Sometimes models require more than particle datasets. For example, you might want to attach merger trees, halo catalogs, or radiative transfer grids. The recommended approach is to follow the pattern of _process_particle_files():

  • Introduce a new processing method Define a method like _process_trees or _process_catalogs that takes paths to the new data structure(s), validates them, and copies/moves them into the IC directory. Extend the models dictionary with a new key (e.g., trees or catalog) that stores the path.

  • Record relational metadata Ensure your metadata clearly links the new data structure to its model(s). For example, store it under models.<name>.trees if each model gets its own, or create a new top-level section if the data applies globally.

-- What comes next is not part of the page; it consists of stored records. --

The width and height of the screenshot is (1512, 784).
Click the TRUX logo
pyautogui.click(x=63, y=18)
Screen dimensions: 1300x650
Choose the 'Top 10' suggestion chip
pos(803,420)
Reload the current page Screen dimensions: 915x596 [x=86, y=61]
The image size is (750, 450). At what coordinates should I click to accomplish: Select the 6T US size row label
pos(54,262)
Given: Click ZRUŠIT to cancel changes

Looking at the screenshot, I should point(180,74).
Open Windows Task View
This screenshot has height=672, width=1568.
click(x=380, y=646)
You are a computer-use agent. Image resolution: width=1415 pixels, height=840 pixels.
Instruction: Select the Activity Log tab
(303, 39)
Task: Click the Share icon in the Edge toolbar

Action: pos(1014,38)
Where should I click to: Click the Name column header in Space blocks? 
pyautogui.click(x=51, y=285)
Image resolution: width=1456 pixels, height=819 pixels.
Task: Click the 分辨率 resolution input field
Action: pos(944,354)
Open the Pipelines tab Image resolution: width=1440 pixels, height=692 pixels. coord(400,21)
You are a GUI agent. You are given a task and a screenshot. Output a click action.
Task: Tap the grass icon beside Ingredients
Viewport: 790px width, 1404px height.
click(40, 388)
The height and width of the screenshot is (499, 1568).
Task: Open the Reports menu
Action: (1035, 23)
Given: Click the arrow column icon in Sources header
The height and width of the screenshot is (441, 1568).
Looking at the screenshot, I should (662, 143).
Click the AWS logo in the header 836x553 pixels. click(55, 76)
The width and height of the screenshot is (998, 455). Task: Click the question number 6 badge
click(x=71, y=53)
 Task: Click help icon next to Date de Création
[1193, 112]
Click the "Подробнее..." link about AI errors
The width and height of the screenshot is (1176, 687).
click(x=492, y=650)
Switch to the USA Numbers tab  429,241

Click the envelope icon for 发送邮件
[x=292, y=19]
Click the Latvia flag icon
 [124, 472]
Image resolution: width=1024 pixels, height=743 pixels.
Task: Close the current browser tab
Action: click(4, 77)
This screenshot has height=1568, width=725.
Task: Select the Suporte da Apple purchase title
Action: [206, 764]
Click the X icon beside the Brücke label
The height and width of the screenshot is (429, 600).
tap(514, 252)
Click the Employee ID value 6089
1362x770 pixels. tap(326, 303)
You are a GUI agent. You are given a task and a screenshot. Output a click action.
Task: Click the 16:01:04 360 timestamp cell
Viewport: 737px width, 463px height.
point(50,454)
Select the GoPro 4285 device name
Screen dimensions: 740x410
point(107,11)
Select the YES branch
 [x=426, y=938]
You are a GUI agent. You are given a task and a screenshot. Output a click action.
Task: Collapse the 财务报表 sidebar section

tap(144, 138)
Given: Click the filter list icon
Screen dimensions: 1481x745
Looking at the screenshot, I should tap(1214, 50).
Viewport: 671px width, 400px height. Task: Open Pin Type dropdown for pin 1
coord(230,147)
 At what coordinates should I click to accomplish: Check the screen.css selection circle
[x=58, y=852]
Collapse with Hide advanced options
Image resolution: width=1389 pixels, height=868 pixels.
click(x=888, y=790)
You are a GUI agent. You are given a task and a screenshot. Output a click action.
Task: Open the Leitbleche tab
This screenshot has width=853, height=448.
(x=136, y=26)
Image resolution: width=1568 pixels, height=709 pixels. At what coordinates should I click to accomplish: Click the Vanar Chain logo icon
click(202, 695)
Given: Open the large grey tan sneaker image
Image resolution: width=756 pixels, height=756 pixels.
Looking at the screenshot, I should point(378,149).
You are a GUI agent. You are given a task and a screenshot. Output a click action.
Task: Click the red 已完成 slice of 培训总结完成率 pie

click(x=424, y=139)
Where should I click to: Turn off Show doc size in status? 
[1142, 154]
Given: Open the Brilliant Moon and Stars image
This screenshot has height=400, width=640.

  • Provide accessors and checks Add convenience methods to query and load the new data structure, similar to has_particles, get_particle_path, and load_particles. This makes it easy for downstream users to check whether a model has an attached dataset and to load it consistently.

  • Support lifecycle operations Offer methods to generate, add, remove, and overwrite the new data structure. For example:

    • add_trees_to_model(name, path, overwrite=False)

    • remove_trees_from_model(name, delete_file=True)

    • generate_trees(name, **kwargs)

    These should mirror the semantics of particle handling: validate existence, manage file copy/move, update IC_CONFIG.yaml, and autosave.

Note

The key requirement is that your new data structure integrates cleanly with the existing config system. That means:

  • All references must be stored in IC_CONFIG.yaml under a stable key.

  • The file(s) must be physically present inside the IC directory (or linked in a reproducible way).

  • Any model with an attached structure should be discoverable via accessors and listings, not hidden behind ad hoc conventions.